Parameter values: \(k = 0.1\) and \(f = 80\);

initial conditions: \({x}_{0}=0,{y}_{0}=0\) and \({z}_{0}=1\).

• (6) Lorenz system [49]

  $$\left[ \begin{gathered} x^{\prime} = s\left( {y - x} \right) \hfill \\ y^{\prime} = rx - y - xz \hfill \\ z^{\prime} = xy - bz \hfill \\ \end{gathered} \right.$$

  (3.4)

Parameter values: \(s = 10, r = 28\) and \(b = 8/3\);

initial conditions: \(x_{0} = 10,y_{0} = 1\) and \(z_{0} = 0\).

• (7) L \(\ddot{u}\) system [50]

  $$\left[ \begin{gathered} x^{\prime} = a\left( {y - x} \right) \hfill \\ y^{\prime} = - xz + cy \hfill \\ z^{\prime} = xy - bz \hfill \\ \end{gathered} \right.$$

  (3.5)

Parameter values: \(a = 36, b = 3\) and \(c = 20\);

initial conditions: \(x_{0} = 0,y_{0} = 1.001\) and \(z_{0} = 0\).

• (8) R \(\ddot{o}\) ssler system [51]

  $$\left[ \begin{gathered} x^{\prime} = - y - z \hfill \\ y^{\prime} = x + ay \hfill \\ z^{\prime} = b + z\left( {x - c} \right) \hfill \\ \end{gathered} \right.$$

  (3.6)

Parameter values: \(a = 0.2, b = 0.4\) and \(c = 5.7\);

initial conditions: \(x_{0} = 1,y_{0} = 0\) and \(z_{0} = 0\)

1. (d)

   Conservative Chaotic systems

(9) Sprott-A system [52]

$$\left[ \begin{gathered} x^{\prime} = y \hfill \\ y^{\prime} = - x + yz \hfill \\ z^{\prime} = 1 - y^{2} \hfill \\ \end{gathered} \right.$$

(3.7)

initial conditions: \(x_{0} = 0.1,y_{0} = 0.1\) and \(z_{0} = 0.1\).

Figure 2 shows the \(ingoing\) and \(outgoing\) degree distributions of the \(DVV_{g}\) corresponding to the multivariate time series with the size \(N = 0.7 \times 10^{5}\). We can discover that expect the time series from the Lorenz system, their \(ingoing\) and \(outgoing\) degree distributions are almost indistinguishable. And their specific numerical values of \(KLD\) are given in Table 1 and each of them is very close to 0. It indicates that these time series, which are generated from uncorrelated stochastic series, correlated stochastic series and conservative chaotic systems, respectively, are all reversible time series. And those time series generated from dissipative chaotic systems are irreversible.

Fig. 2

The ingoing and outgoing degree distributions of the DVVg corresponding to the multivariate time series of \(0.7 \times 10^{5}\) data points from: a the uniform distribution \(U\left[ {0,1} \right]\); b the two-dimensional normal distribution \(N\left( {0,0,1,2,0.8} \right);\) c the Lorenz system; d the Sprott-A system \(.\)

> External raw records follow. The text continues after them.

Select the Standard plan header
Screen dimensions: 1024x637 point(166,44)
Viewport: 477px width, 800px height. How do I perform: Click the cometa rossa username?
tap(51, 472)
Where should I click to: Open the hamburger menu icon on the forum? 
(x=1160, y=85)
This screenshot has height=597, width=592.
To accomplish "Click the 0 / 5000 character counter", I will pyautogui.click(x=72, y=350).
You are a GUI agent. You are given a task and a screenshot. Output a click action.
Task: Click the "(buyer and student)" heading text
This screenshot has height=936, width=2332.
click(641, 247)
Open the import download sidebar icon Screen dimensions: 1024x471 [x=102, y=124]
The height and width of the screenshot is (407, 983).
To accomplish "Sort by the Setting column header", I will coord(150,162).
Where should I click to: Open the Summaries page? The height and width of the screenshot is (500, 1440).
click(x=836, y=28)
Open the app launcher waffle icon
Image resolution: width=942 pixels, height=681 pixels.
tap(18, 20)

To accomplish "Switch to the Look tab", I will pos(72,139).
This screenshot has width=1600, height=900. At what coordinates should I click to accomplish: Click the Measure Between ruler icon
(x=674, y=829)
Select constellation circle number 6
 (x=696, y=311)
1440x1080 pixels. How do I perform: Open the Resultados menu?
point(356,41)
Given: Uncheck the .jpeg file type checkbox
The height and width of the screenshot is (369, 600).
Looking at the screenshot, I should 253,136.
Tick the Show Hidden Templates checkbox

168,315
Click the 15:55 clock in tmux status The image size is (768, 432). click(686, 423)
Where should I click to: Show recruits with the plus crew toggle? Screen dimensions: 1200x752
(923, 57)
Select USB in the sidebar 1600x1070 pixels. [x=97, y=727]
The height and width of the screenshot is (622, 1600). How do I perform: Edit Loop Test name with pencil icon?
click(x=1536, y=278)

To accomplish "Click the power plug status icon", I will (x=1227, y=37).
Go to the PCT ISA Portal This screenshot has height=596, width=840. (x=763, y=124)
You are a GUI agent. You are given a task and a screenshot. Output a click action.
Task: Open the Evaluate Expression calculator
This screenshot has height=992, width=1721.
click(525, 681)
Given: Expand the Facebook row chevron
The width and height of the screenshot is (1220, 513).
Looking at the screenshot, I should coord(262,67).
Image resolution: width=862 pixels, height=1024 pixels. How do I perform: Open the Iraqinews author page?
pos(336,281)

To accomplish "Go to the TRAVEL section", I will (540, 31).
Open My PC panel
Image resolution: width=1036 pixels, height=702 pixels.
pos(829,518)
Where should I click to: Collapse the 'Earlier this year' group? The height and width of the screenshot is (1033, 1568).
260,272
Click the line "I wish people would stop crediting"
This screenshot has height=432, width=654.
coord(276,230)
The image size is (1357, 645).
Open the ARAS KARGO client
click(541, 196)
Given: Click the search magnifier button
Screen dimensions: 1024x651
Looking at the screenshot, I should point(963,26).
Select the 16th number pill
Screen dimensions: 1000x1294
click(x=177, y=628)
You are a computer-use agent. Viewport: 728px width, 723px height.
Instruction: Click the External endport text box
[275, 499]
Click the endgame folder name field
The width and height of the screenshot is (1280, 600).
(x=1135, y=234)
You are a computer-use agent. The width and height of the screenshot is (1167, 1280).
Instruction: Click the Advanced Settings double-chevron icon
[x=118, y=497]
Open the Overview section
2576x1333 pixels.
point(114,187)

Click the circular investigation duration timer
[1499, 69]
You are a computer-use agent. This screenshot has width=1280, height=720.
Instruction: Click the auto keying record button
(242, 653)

The change of \(KLD\) corresponding to different multivariate time series with gradually increasing series size \(N\) is plotted in Fig. 3. With the increase in series size, the \(KLD\) of reversible time series tends to zero, while the \(KLD\) of irreversible time series converges to a positive value. Therefore, we can say that the deviation between \(KLD\) of reversible time series and zero is caused by the finite size effect.

Fig. 3

Semi-log plot of KLD of the graph corresponding to the multivariate time series as a function of the series size N (points are the average of several realizations). a the uniform distribution\(U\left[ {0,1} \right]\); b the two-dimensional normal distribution \(N\left( {0,0,1,2,0.8} \right)\)\(;\)c the Lorenz system; d the Sprott-A system \(.\)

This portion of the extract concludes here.